Pseudomonas aeruginosa-driven airway dysbiosis and machine learning prediction of acute exacerbations in non-cystic fibrosis bronchiectasis: a microbial-inflammatory signature approach.

BACKGROUND

While Pseudomonas aeruginosa (PA) colonization is linked to poor outcomes in bronchiectasis, emerging evidence suggests that microbial community collapse-marked by diversity loss and depletion of commensal taxa-may better reflect disease progression than pathogen load alone. This study investigates whether airway microbiota dysbiosis driven by PA colonization induces ecological fragility and evaluates the predictive utility of integrating microbial diversity indices with systemic inflammation markers to forecast 1-year acute exacerbation risk using interpretable machine learning.

METHODS

Bronchoalveolar lavage fluid (BALF) samples from 23 patients (8 PA-colonized, 15 non-colonized) underwent 16 S rRNA gene sequencing. Microbial diversity and taxonomic composition were analyzed.
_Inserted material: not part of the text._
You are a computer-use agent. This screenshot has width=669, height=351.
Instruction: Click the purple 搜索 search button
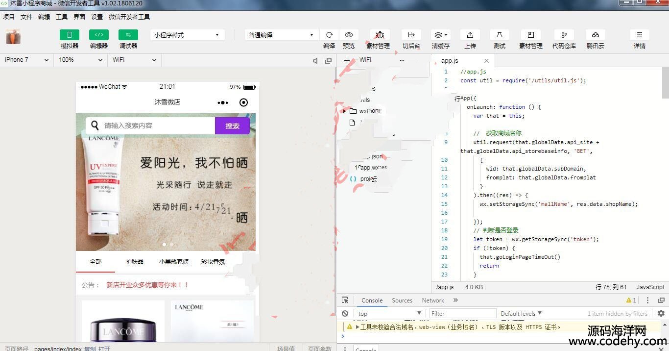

An eXtreme Gradient Boosting (XGBoost) model with SHapley Additive exPlanations (SHAP) analysis was constructed to assess exacerbation risk, focusing on microbial and inflammatory markers.

RESULTS

PA-colonized patients (P1) exhibited significantly worse clinical severity than non-colonized patients (P2), with higher Bronchiectasis Severity Index scores (8.38 vs. 4.33, P < 0.01), poorer quality-of-life (SGRQ: 35.75 vs. 22.79; CAT: 24.00 vs. 16.26, P < 0.01), and elevated dyspnea (mMRC: 1.62 vs. 0.95, P < 0.05). P1 also had more acute exacerbations annually (retrospective: 3.00 vs. 1.20; prospective: 3.75 vs. 0.80, P < 0.05-0.001). Notably, P1 exhibited significantly reduced alpha diversity compared to P2 (Shannon index: 1.96 vs. 3.47; Simpson index: 0.46 vs. 0.77, P < 0.05). Weighted UniFrac PCoA revealed distinct clustering between groups (R²=0.162, P < 0.05). The XGBoost model, integrating microbial taxa relative abundances, alpha diversity indices, and inflammatory markers demonstrated robust performance in predicting 1-year acute exacerbation risk (AUC = 0.85). SHAP analysis identified the microbial diversity, rather than Pseudomona abundance was the most influential predictor of exacerbation risk.

CONCLUSIONS

PA colonization disrupts airway microbial diversity and outcompetes commensal species in bronchiectasis, yet our XGBoost model reveals that ecological resilience-not pathogen load-best predicts exacerbation risk when integrated with inflammatory markers. This paradigm shift from pathogen-centric to ecosystem-driven risk assessment provides an actionable framework for personalized management and antibiotic stewardship in chronic airway diseases.